■ **Source records**
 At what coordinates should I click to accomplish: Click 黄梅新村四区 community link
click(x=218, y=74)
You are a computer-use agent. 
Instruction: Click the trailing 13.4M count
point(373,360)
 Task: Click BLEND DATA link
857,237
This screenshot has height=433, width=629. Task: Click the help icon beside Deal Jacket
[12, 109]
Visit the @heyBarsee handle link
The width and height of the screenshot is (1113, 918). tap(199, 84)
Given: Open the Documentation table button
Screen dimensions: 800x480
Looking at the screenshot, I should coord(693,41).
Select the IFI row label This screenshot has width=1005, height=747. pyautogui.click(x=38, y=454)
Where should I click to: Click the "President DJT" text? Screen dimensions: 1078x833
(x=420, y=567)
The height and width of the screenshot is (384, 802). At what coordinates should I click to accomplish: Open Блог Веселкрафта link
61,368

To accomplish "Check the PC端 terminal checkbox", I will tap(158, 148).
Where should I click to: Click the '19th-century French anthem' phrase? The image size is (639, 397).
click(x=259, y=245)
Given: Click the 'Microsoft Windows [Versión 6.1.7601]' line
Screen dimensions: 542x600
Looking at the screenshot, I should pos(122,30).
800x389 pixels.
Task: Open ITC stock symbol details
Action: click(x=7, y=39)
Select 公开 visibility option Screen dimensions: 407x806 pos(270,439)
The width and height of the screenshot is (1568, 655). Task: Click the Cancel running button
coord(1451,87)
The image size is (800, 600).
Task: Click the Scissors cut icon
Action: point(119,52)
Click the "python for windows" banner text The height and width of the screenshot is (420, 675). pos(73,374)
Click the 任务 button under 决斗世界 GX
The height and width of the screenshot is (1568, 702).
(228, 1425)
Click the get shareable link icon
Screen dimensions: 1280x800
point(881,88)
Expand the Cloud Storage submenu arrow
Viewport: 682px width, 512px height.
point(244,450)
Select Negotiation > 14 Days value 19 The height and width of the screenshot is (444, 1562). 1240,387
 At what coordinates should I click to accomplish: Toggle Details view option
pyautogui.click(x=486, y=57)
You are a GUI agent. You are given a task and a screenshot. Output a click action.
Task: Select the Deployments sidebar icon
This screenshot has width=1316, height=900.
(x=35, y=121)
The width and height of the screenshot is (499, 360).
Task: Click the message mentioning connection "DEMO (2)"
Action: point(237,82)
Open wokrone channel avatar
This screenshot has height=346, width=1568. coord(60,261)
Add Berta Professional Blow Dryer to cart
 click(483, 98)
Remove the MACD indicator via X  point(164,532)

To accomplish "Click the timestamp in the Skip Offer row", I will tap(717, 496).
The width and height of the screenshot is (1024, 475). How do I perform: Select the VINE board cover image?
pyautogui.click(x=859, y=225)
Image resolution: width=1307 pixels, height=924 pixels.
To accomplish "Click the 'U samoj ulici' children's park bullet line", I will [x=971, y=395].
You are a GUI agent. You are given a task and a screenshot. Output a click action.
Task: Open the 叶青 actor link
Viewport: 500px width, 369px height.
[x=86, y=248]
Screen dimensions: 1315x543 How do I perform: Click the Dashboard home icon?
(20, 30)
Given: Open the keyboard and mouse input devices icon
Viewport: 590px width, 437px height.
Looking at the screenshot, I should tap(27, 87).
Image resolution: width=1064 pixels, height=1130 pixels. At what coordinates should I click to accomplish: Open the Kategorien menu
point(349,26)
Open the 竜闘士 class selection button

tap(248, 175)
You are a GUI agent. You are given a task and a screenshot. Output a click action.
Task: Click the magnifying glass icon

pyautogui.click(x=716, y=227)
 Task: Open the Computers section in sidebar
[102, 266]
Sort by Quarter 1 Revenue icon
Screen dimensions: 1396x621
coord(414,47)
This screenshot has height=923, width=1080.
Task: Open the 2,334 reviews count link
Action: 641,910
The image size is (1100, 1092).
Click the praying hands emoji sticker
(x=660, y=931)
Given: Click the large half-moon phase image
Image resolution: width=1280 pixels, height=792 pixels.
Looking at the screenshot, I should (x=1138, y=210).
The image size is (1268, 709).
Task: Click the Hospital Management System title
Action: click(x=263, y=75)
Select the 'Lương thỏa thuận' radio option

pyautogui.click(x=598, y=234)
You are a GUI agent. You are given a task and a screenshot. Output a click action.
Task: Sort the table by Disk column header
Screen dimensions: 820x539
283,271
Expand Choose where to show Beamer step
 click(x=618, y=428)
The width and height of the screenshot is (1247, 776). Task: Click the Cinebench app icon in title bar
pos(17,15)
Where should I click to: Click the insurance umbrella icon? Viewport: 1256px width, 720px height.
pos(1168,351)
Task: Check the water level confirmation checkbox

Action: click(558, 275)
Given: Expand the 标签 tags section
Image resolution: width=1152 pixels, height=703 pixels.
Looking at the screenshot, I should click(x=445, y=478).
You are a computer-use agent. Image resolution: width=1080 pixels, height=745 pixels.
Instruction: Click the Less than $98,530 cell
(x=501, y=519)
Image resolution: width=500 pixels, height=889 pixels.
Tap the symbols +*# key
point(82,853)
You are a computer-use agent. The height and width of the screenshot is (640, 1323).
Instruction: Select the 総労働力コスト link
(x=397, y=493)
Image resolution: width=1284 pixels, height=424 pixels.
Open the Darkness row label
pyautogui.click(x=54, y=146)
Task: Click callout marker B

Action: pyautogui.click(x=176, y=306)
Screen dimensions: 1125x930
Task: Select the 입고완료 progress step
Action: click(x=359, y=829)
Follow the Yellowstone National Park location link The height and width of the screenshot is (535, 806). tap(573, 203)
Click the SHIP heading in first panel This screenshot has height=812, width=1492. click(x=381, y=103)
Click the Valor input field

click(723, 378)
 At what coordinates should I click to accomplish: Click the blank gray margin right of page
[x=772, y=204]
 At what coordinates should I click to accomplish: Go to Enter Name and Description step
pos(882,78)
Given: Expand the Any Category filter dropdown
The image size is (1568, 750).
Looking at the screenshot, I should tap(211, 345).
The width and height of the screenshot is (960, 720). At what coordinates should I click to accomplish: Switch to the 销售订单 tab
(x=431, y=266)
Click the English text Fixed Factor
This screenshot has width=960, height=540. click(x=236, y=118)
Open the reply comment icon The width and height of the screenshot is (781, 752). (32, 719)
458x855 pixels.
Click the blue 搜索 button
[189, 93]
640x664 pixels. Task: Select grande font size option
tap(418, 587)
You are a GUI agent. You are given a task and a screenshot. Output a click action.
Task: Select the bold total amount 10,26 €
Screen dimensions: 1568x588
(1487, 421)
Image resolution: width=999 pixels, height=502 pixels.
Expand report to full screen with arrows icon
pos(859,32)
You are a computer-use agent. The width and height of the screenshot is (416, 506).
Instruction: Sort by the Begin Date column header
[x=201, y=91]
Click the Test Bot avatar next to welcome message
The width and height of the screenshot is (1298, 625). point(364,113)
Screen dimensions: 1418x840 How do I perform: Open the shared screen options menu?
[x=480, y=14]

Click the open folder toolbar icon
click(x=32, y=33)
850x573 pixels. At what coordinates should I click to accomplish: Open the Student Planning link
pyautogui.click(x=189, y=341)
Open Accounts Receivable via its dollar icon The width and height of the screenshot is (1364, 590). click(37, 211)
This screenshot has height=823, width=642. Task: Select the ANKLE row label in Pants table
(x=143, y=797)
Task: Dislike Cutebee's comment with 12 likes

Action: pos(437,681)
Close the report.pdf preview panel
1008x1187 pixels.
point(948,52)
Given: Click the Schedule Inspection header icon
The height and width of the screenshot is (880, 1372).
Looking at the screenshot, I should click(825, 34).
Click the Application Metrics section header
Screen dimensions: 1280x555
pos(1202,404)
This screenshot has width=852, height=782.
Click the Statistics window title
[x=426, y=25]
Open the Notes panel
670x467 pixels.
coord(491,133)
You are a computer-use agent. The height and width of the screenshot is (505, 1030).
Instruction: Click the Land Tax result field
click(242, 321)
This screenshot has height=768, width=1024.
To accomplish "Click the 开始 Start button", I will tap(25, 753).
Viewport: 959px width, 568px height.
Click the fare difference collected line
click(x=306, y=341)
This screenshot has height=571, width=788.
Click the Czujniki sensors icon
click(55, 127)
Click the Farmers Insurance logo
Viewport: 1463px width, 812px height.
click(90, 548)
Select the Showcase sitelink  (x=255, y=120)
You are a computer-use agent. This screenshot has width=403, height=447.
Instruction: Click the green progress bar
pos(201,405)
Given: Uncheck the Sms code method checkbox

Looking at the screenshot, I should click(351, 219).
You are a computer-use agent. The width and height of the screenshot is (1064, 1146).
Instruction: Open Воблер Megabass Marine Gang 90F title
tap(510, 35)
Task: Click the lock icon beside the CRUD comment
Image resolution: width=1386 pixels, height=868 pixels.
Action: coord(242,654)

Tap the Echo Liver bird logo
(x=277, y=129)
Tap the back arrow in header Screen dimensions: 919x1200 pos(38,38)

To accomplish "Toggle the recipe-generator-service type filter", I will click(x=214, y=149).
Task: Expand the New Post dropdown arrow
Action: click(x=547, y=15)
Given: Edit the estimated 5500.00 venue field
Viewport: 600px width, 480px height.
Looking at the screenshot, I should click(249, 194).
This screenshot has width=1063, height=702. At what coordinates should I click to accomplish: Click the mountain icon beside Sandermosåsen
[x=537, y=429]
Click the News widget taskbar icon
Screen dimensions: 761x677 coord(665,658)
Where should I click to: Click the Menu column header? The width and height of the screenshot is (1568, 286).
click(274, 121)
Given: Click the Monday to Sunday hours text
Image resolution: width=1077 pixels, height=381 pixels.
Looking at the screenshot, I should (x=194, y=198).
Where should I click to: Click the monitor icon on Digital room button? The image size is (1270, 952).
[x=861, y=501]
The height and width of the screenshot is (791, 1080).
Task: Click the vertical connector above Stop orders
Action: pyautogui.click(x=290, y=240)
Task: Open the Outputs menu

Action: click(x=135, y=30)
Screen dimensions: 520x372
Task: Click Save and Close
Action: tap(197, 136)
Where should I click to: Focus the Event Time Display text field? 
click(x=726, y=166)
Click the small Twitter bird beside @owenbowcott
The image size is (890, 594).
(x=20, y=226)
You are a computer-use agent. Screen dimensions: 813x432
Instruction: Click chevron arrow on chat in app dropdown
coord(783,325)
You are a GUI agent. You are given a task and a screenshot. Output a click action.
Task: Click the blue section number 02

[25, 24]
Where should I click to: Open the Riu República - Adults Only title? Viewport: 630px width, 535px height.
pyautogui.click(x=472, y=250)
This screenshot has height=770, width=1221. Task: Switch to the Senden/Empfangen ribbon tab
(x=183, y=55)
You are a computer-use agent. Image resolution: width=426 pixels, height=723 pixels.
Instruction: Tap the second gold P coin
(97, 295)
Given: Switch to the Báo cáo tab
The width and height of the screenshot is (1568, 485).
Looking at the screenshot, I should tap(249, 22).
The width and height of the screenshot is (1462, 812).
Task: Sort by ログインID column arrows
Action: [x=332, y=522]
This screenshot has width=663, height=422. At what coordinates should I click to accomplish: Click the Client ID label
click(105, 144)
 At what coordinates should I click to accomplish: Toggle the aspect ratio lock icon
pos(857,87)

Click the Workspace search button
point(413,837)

■ **Aim of the exercise**
Above are some records; copy exactly the lines from the one with "Click the English text Fixed Factor" through the one with "Open Accounts Receivable", both included, and no others.

■ **Reply**
Click the English text Fixed Factor
This screenshot has width=960, height=540. click(x=236, y=118)
Open the reply comment icon The width and height of the screenshot is (781, 752). (32, 719)
458x855 pixels.
Click the blue 搜索 button
[189, 93]
640x664 pixels. Task: Select grande font size option
tap(418, 587)
You are a GUI agent. You are given a task and a screenshot. Output a click action.
Task: Select the bold total amount 10,26 €
Screen dimensions: 1568x588
(1487, 421)
Image resolution: width=999 pixels, height=502 pixels.
Expand report to full screen with arrows icon
pos(859,32)
You are a computer-use agent. The width and height of the screenshot is (416, 506).
Instruction: Sort by the Begin Date column header
[x=201, y=91]
Click the Test Bot avatar next to welcome message
The width and height of the screenshot is (1298, 625). point(364,113)
Screen dimensions: 1418x840 How do I perform: Open the shared screen options menu?
[x=480, y=14]

Click the open folder toolbar icon
click(x=32, y=33)
850x573 pixels. At what coordinates should I click to accomplish: Open the Student Planning link
pyautogui.click(x=189, y=341)
Open Accounts Receivable via its dollar icon The width and height of the screenshot is (1364, 590). click(37, 211)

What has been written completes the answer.